What this task involves
Can you transcribe every one of the records below line by line, without changing a single character?
########
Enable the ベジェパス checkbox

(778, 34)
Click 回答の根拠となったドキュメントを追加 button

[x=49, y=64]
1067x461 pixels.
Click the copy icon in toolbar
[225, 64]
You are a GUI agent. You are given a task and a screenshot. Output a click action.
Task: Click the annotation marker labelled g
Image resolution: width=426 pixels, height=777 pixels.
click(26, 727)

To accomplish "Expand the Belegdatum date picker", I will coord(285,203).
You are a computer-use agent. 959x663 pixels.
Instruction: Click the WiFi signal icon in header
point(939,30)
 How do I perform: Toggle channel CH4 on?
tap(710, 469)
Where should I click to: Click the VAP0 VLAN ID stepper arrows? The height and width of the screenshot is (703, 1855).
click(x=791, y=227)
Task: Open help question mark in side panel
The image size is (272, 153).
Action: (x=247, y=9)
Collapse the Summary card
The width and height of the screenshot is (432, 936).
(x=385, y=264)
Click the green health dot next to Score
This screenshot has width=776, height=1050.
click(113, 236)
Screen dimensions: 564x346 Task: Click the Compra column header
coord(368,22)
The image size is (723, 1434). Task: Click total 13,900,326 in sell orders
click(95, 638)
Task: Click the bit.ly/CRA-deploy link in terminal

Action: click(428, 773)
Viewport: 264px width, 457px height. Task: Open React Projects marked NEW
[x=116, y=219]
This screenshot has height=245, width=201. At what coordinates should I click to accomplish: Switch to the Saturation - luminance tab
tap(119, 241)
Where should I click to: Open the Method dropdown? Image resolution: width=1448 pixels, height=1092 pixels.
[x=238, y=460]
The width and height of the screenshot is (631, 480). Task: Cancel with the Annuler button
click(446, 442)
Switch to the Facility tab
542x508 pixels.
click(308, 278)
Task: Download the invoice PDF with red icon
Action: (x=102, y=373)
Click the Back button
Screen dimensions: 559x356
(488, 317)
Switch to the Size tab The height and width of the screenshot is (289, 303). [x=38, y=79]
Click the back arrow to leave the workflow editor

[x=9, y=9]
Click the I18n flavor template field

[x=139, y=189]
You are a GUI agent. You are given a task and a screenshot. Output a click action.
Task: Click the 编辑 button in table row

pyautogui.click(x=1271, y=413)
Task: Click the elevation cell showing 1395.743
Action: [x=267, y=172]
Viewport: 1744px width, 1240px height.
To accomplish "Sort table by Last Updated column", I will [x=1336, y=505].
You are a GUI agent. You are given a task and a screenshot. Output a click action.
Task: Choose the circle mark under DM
########
Expected output
Enable the ベジェパス checkbox

(778, 34)
Click 回答の根拠となったドキュメントを追加 button

[x=49, y=64]
1067x461 pixels.
Click the copy icon in toolbar
[225, 64]
You are a GUI agent. You are given a task and a screenshot. Output a click action.
Task: Click the annotation marker labelled g
Image resolution: width=426 pixels, height=777 pixels.
click(26, 727)

To accomplish "Expand the Belegdatum date picker", I will coord(285,203).
You are a computer-use agent. 959x663 pixels.
Instruction: Click the WiFi signal icon in header
point(939,30)
 How do I perform: Toggle channel CH4 on?
tap(710, 469)
Where should I click to: Click the VAP0 VLAN ID stepper arrows? The height and width of the screenshot is (703, 1855).
click(x=791, y=227)
Task: Open help question mark in side panel
The image size is (272, 153).
Action: (x=247, y=9)
Collapse the Summary card
The width and height of the screenshot is (432, 936).
(x=385, y=264)
Click the green health dot next to Score
This screenshot has width=776, height=1050.
click(113, 236)
Screen dimensions: 564x346 Task: Click the Compra column header
coord(368,22)
The image size is (723, 1434). Task: Click total 13,900,326 in sell orders
click(95, 638)
Task: Click the bit.ly/CRA-deploy link in terminal

Action: click(428, 773)
Viewport: 264px width, 457px height. Task: Open React Projects marked NEW
[x=116, y=219]
This screenshot has height=245, width=201. At what coordinates should I click to accomplish: Switch to the Saturation - luminance tab
tap(119, 241)
Where should I click to: Open the Method dropdown? Image resolution: width=1448 pixels, height=1092 pixels.
[x=238, y=460]
The width and height of the screenshot is (631, 480). Task: Cancel with the Annuler button
click(446, 442)
Switch to the Facility tab
542x508 pixels.
click(308, 278)
Task: Download the invoice PDF with red icon
Action: (x=102, y=373)
Click the Back button
Screen dimensions: 559x356
(488, 317)
Switch to the Size tab The height and width of the screenshot is (289, 303). [x=38, y=79]
Click the back arrow to leave the workflow editor

[x=9, y=9]
Click the I18n flavor template field

[x=139, y=189]
You are a GUI agent. You are given a task and a screenshot. Output a click action.
Task: Click the 编辑 button in table row

pyautogui.click(x=1271, y=413)
Task: Click the elevation cell showing 1395.743
Action: [x=267, y=172]
Viewport: 1744px width, 1240px height.
To accomplish "Sort table by Last Updated column", I will [x=1336, y=505].
You are a GUI agent. You are given a task and a screenshot. Output a click action.
Task: Choose the circle mark under DM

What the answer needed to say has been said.